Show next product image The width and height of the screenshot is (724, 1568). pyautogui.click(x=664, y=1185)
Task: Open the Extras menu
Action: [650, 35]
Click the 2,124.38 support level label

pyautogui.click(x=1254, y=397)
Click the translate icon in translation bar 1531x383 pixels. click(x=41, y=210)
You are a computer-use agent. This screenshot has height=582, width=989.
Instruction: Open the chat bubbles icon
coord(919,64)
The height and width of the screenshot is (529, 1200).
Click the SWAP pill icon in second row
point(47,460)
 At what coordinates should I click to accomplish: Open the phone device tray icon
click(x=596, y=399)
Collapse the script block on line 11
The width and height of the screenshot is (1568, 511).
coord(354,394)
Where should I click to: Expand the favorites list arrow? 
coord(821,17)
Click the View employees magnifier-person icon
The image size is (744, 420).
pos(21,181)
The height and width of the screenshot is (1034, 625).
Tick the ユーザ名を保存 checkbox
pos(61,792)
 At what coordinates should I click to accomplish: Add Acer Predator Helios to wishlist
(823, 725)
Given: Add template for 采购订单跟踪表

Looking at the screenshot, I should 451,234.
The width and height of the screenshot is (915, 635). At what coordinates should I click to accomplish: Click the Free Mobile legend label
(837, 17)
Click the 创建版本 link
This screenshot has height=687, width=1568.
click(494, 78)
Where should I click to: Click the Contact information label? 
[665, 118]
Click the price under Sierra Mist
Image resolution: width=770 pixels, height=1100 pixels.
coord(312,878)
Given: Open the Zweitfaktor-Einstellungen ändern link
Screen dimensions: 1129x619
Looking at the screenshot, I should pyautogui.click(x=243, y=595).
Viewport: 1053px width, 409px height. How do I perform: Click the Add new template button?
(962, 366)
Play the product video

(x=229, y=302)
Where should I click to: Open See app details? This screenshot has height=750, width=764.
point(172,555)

### Task
Everything from the line with "Viewport: 1053px width, 409px" through the last line of the entries is to be written out again, unchanged; nothing else belongs in the answer.

### Task solution
Viewport: 1053px width, 409px height. How do I perform: Click the Add new template button?
(962, 366)
Play the product video

(x=229, y=302)
Where should I click to: Open See app details? This screenshot has height=750, width=764.
point(172,555)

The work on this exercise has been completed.